Nothing outside the stretch is wanted. Repeat exactly the lines of the listing below from the one that contains "You are a computer-use agent. The" through the one that contains "Instruction: Click the 注册 register button", both ends included.

*** Information supplied Section Begins ***

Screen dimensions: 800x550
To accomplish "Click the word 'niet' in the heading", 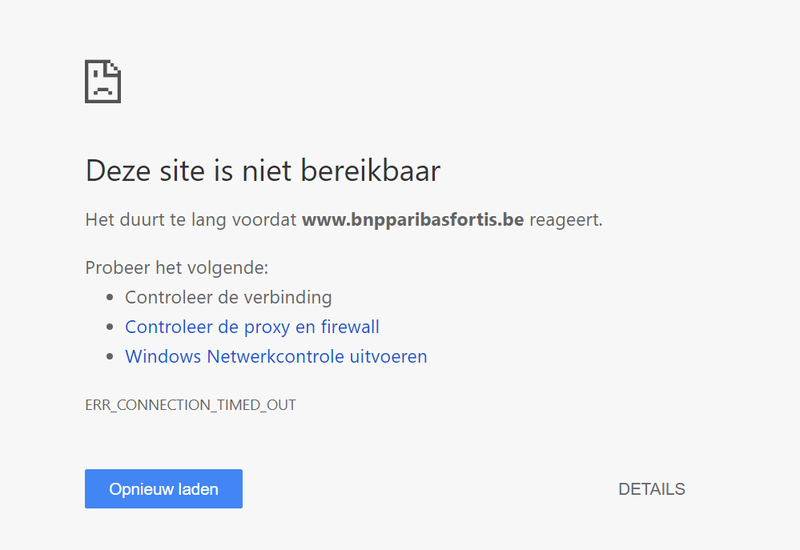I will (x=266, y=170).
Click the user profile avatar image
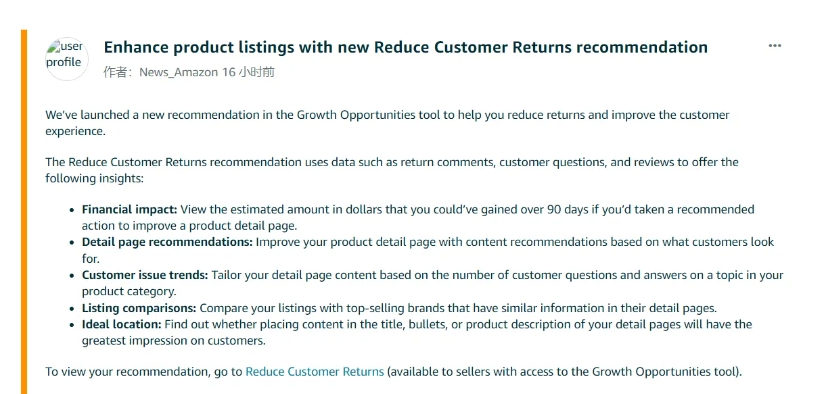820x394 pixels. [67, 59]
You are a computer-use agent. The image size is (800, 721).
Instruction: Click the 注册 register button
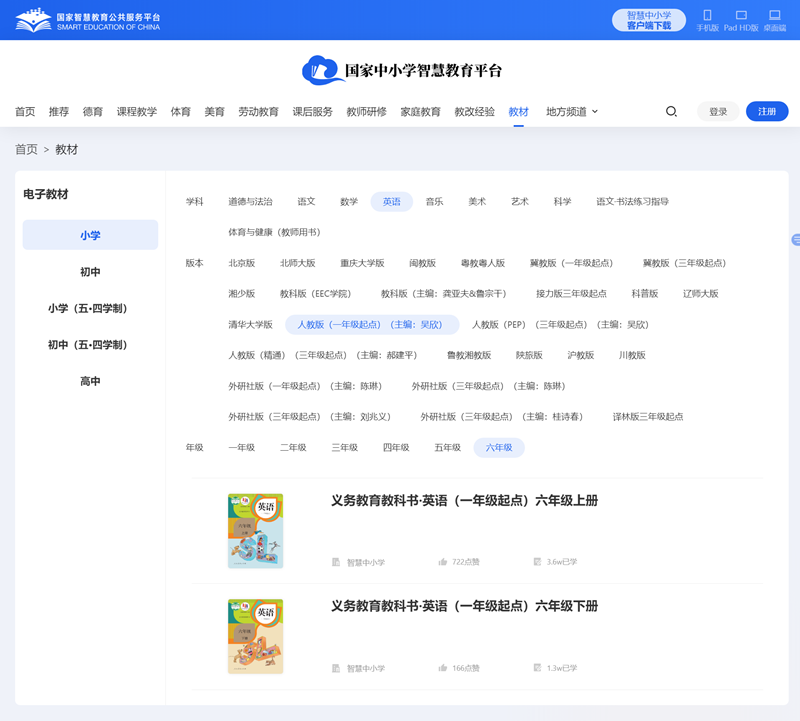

*** Information supplied Section Ends ***
*** Information supplied Section Begins ***

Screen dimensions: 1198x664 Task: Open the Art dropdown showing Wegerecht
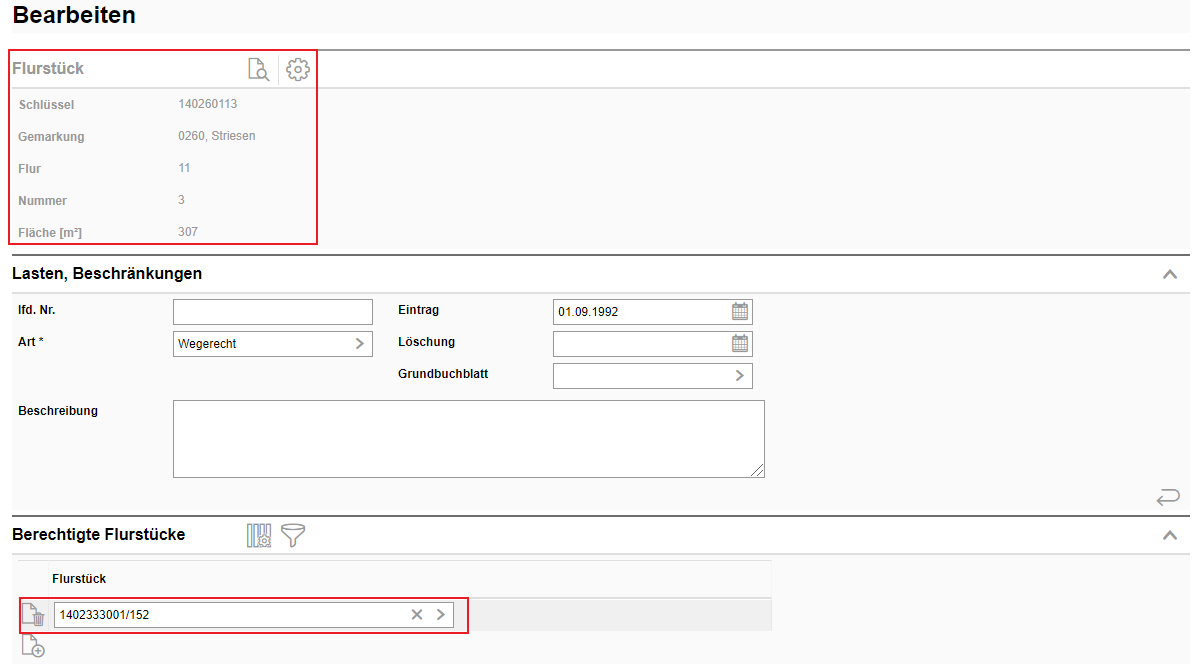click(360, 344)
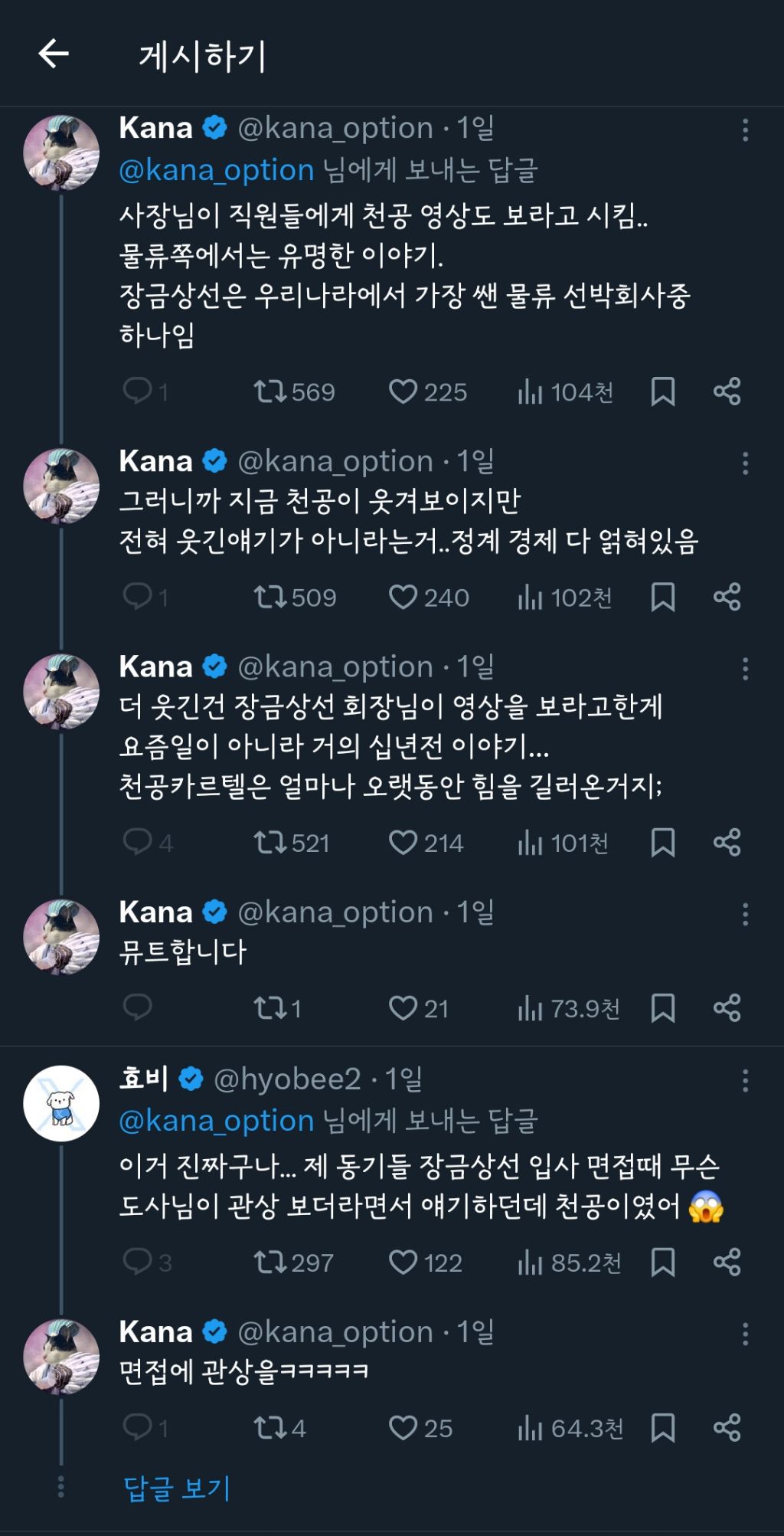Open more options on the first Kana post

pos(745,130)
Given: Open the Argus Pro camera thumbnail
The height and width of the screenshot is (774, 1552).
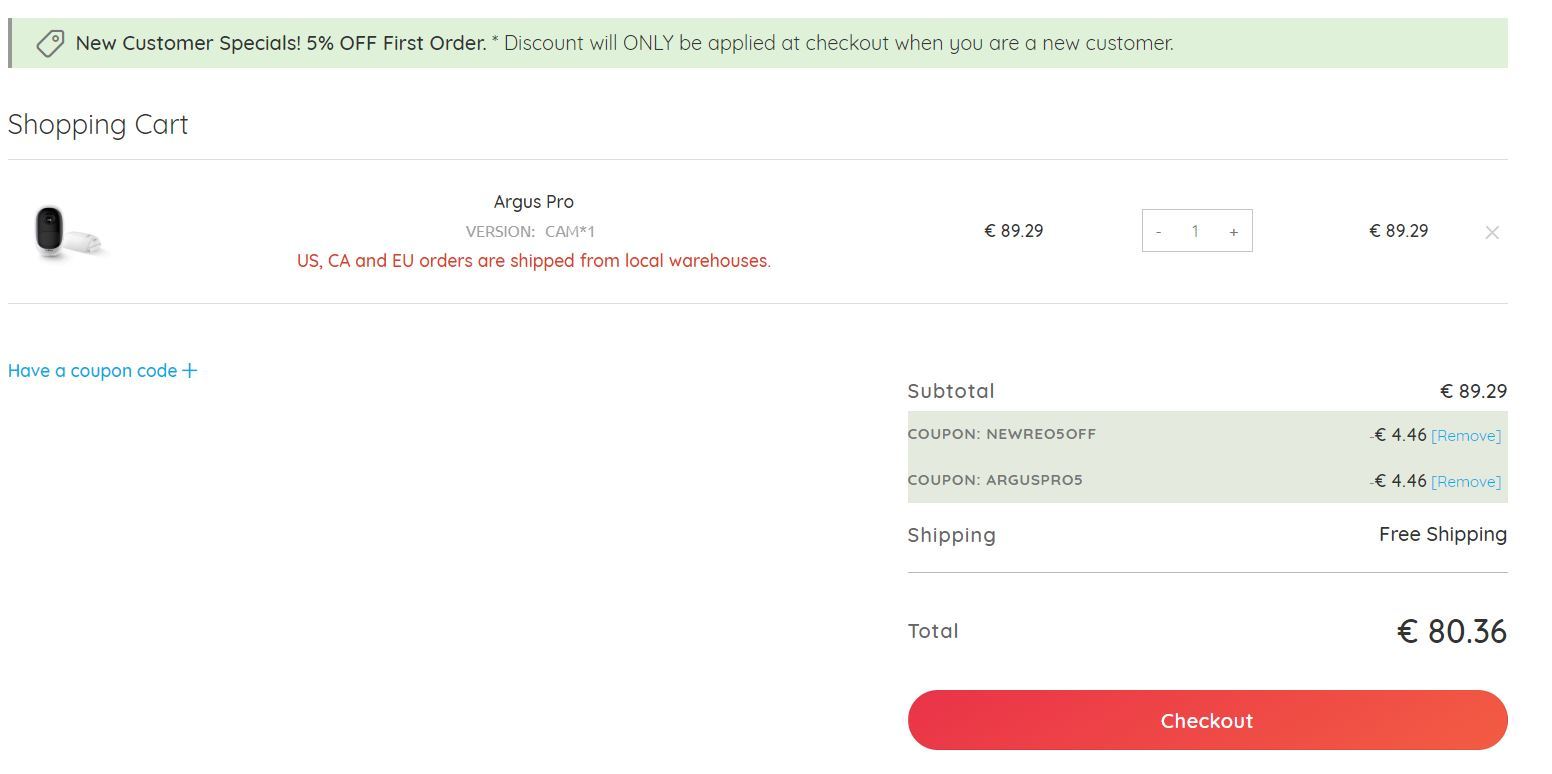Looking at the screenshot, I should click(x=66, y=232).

*** Information supplied Section Ends ***
*** Information supplied Section Begins ***

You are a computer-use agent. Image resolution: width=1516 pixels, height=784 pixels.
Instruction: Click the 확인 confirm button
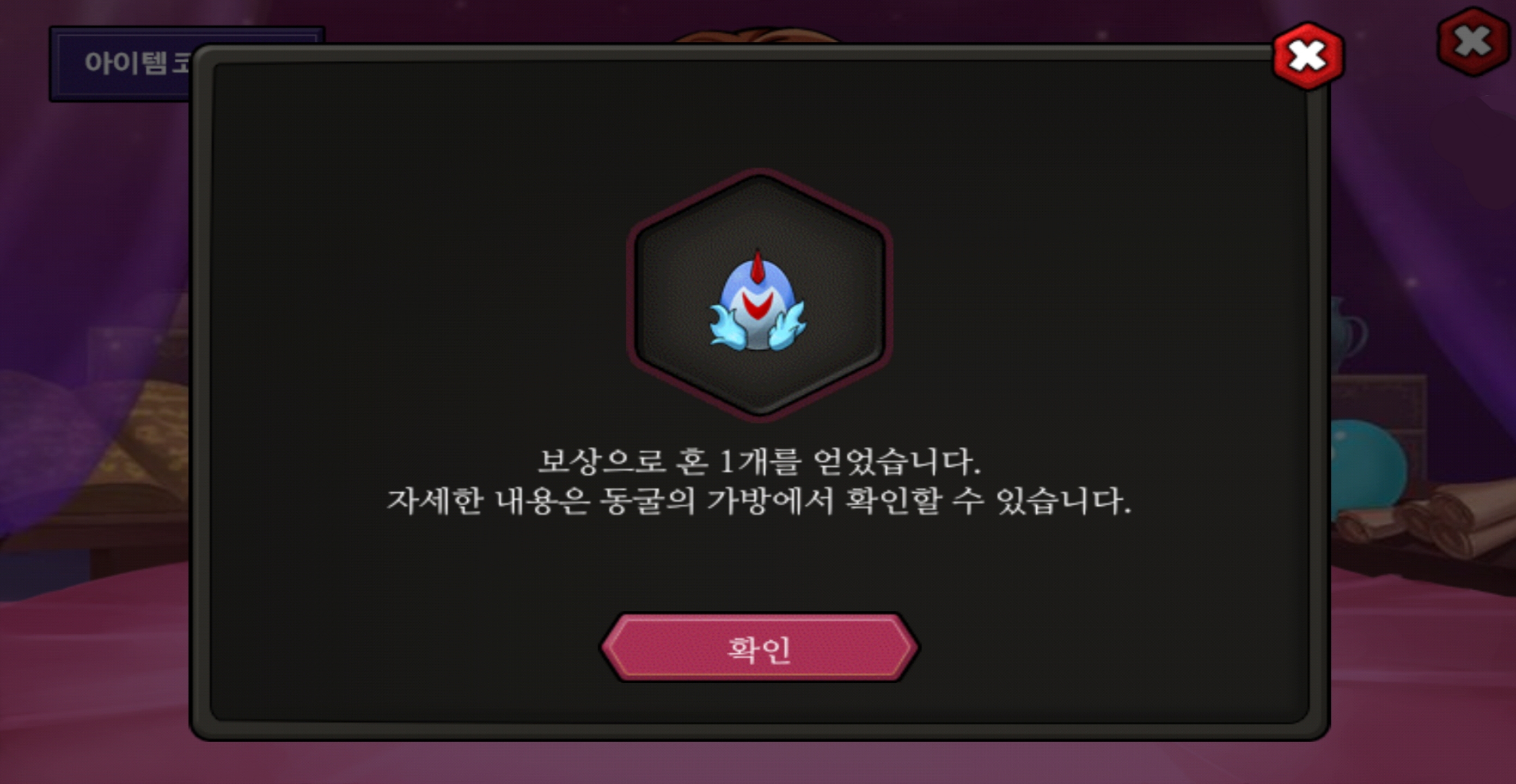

*** Information supplied Section Ends ***

Exercise solution:
You are a computer-use agent. The image size is (800, 721).
Instruction: Click the 注册 register button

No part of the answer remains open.